Some patients with complete rupture have spontaneous pain resolution over time, with minor residual deficits after splinting and physiotherapy18 Others have disabling pain, postulated to be from the tethering effect of pseudotendon formation after tendon stump retraction.  Excision of the pseudotendon and stump in 6 patients achieved full pain relief.15  Debridement of the reactive synovitis at the tendon ends has also been reported to be effective.

Other flexor tendon injuries

Digital flexor tendon injuries were discussed in detail in a previous MRI web clinic.  These are most frequently open injuries from lacerations, which are most often located at the level of the proximal phalanx (zone II).  Among closed flexor tendon injuries, the most common is acute traumatic avulsion of the flexor digitorum profundus (FDP) tendon at its insertion on the distal phalanx, i.e. “jersey finger.”  More proximal injuries include closed rupture of the flexor pollicis longus (FPL) tendon at the level of the carpal tunnel (Mannerfelt Syndrome), with an underlying attritional mechanism similar to that of FCR tendon injuries.  Also, closed proximal (palm or wrist level) ruptures of the FDP have been described following nonunion of hamate hook fractures or from irritation by a rough surface on the radial side of the hamate hook19 Other significant underlying factors predisposing to midtendon ruptures include rheumatoid arthritis and gout.
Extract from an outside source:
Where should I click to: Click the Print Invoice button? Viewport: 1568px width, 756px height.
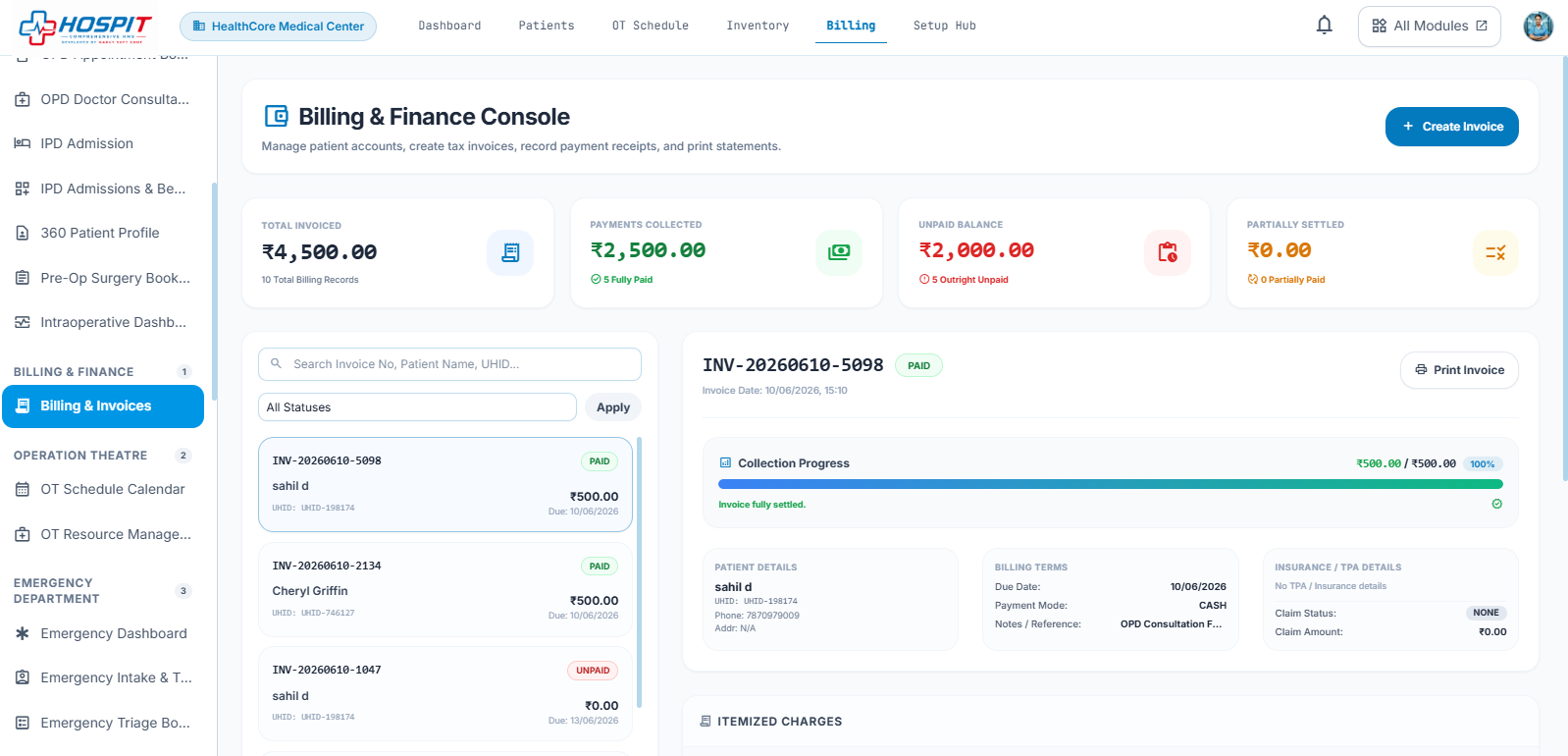click(x=1459, y=370)
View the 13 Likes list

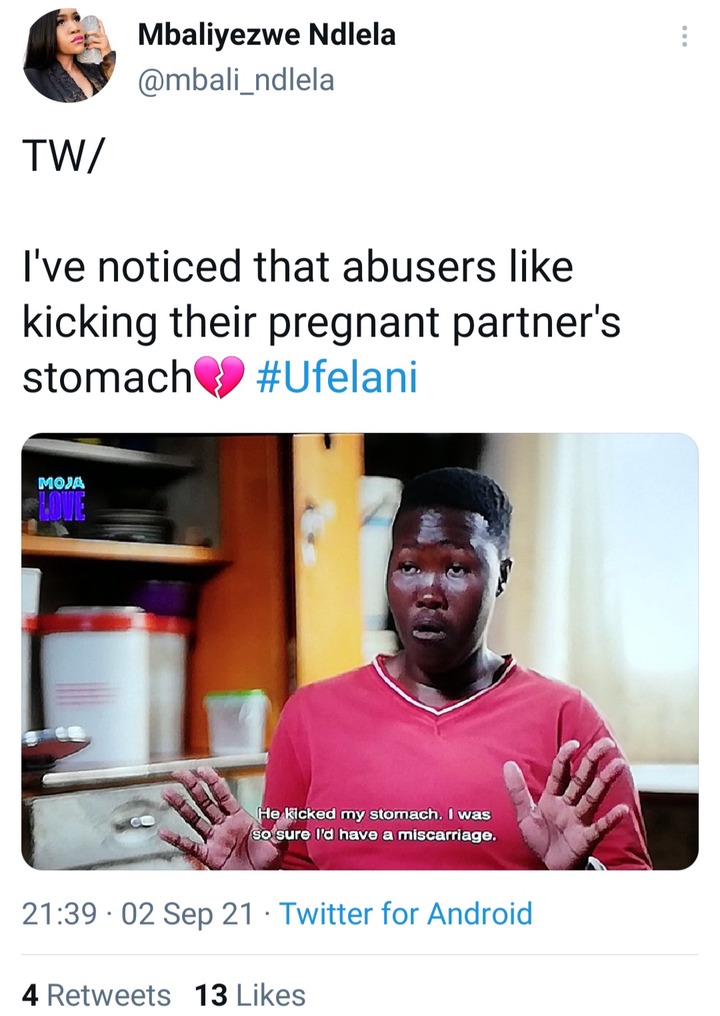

The flexor carpi ulnaris (FCU) tendon can be injured by laceration or strain such as in a fall.  Symptomatic degenerative tendinosis can develop from chronic overuse, especially at the palmar aspect of the tendon insertion onto the pisiform.20  FCU tendinopathy that does not respond to conservative treatment has been successfully treated with debridement.21


FCR tendinopathy is an underrecognized cause of volar radial wrist pain.  It is most frequently secondary to underlying STT osteoarthritis, which may also confound the clinical diagnosis.  MRI is effective for diagnosis of this entity and underlying conditions, especially when clinical signs are inconclusive.